I arrived in the Drakensberg mountains from a stint at a friend’s apartment in the coastal town of Umhlanga. The entire trip was a miracle, really. South Africa moved to level 2 of the lockdown. It felt amazing to move around again after months of being cooped up in my Johannesburg home.

Regardless, I had arrived in the Berg and my mission was to do an overnight trek in the Giants Castle region, the first trek in a while.

While I experienced a warm winter climate in Umhlanga, I showed up to some cold weather in the Berg. The mist was thick. I knew from previous experience that the grassy mountain hills lay hidden under the veil of this fog. A bitter wind hustled the stark trees, a gentle, but constant, rain fell upon my jacket.

I prepared for this eventuality. The weather App had predicted correctly. The only problem being that the weather was worse than expected, and lone trekking would not be an option for the foreseeable future.

I was ready to buckle in.

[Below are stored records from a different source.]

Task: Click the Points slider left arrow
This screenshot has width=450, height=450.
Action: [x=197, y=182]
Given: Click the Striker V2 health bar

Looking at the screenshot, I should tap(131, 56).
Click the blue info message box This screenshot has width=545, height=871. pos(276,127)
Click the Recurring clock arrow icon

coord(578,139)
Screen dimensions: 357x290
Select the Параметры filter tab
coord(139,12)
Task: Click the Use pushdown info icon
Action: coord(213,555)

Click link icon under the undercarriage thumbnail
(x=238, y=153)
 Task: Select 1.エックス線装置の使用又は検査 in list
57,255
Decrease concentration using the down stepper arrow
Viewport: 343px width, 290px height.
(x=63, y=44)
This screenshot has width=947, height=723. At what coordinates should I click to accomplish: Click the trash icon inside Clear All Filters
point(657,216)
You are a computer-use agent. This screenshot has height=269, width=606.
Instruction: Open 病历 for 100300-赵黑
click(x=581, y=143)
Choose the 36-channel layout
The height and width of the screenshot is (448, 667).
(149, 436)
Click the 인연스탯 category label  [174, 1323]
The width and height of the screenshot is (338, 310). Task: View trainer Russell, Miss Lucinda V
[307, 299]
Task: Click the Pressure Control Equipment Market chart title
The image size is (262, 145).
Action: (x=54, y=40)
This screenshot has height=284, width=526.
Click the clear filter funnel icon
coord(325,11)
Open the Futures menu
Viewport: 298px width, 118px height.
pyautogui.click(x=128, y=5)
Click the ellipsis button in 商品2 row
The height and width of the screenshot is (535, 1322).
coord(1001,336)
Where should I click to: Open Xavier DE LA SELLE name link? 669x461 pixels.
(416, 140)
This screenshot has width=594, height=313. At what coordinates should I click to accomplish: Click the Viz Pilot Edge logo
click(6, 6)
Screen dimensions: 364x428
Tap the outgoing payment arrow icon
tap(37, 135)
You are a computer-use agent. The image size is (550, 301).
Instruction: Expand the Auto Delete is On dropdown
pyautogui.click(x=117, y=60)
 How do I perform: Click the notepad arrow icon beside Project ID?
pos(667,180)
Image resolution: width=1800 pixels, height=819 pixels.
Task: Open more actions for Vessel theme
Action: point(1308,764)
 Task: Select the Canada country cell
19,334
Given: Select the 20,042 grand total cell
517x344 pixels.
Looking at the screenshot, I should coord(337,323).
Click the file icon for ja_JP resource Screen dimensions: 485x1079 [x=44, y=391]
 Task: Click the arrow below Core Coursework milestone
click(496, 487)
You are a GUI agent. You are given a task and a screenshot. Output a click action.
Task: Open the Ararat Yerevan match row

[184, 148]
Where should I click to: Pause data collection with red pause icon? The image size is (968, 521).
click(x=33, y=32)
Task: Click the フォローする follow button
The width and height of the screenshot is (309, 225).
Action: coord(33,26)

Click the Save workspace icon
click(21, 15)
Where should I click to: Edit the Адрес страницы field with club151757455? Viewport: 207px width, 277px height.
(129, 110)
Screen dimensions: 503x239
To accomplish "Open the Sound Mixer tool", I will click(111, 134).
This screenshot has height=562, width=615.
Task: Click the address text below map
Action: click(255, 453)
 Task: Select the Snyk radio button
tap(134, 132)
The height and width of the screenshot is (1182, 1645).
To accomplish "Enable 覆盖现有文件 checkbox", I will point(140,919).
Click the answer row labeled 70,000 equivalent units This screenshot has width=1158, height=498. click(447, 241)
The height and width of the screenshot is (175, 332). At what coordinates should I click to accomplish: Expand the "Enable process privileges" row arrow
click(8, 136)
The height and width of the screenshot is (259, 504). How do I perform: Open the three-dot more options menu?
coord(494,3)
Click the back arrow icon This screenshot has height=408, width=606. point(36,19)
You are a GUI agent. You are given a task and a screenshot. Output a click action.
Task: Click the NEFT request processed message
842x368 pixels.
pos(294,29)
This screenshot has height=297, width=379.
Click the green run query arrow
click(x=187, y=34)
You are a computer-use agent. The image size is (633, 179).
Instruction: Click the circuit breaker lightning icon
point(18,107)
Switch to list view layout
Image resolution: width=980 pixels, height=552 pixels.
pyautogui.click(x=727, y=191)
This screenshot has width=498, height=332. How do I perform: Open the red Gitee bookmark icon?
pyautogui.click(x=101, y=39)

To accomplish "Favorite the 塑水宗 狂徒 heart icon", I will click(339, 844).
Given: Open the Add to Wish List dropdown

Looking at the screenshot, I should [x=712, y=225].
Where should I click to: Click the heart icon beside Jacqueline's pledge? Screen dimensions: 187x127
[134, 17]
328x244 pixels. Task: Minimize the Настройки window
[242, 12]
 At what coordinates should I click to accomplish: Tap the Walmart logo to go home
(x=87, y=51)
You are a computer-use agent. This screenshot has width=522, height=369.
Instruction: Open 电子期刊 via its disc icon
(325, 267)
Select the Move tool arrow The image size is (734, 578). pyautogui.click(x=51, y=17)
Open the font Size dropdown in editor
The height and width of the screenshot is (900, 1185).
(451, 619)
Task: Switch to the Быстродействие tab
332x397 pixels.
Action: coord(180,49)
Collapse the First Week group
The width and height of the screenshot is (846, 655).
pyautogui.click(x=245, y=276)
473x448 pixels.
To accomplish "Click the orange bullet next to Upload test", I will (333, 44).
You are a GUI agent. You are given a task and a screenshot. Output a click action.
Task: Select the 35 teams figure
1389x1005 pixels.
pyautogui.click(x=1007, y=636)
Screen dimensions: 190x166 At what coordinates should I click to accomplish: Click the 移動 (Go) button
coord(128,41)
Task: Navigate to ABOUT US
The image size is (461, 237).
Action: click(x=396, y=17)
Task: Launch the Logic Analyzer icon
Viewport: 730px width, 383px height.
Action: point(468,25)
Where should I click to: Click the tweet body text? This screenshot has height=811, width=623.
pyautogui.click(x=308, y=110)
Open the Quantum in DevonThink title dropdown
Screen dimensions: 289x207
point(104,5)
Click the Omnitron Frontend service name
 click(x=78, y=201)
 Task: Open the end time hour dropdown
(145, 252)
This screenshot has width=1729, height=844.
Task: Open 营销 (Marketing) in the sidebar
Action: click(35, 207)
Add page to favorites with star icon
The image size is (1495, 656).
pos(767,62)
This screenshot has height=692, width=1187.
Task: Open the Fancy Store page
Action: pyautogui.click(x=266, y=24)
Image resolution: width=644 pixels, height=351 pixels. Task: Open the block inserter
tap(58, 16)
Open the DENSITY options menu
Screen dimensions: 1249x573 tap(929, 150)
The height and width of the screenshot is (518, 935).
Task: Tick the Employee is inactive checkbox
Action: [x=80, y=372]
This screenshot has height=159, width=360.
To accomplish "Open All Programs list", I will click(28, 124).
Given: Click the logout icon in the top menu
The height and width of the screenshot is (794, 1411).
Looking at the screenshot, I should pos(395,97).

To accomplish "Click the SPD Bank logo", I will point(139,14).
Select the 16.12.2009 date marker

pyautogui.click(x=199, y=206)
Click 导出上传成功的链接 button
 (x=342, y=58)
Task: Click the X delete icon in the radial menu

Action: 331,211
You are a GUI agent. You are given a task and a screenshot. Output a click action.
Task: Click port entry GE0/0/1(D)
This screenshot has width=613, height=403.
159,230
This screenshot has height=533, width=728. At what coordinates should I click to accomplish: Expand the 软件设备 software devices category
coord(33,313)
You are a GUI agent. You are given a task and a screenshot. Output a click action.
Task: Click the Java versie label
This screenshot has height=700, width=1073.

Sit it out.

Today was Tuesday.

Wednesday arrived. The weather remained the same. No walking in these torrid conditions. The only option left was to get the camera out, record the local environment; even in inclement weather. It is fair to state that some of the most unusual photos happen in this type of weather.

Poor weather is seldom an excuse for laziness.

The Nikon came out of the bag.

Into the mist, I wondered.

A braai for one later that night, and plenty hoping the sun would appear the following day. I desired a gap that could allow me to begin my photographic inspired hiking mission.

The mission was to overnight at Bannerman’s hut on the Little Berg. A straight forward hike, with some steep incline. I wanted to get a sighting of the Bearded vultures indigenous to the Drakensberg area too. I had my camera geared towards that occasion. A 70–200mm f/2.8 Nikon lens locked in.

I needed the vulture to come in close, or I needed to get some elevation towards the bird.

Photograph by Crowpix Media

Sun, glorious sun

Thursday and the early morning sun was out. Hallelujah! The hike was on. Being the organised person I am, I had everything ready to go. I packed the car and drove towards Giants Castle’s main gate. I paid the fees and did the health check as per the COVID-19 regulations.

Before I knew it, I was at the start of the path, camera in hand and backpack in tow. The clouds were still around, scattered, and no rain in sight. The temperature was cool, and favourable for climbing a constant, gradual incline with about 20kg’s on your back.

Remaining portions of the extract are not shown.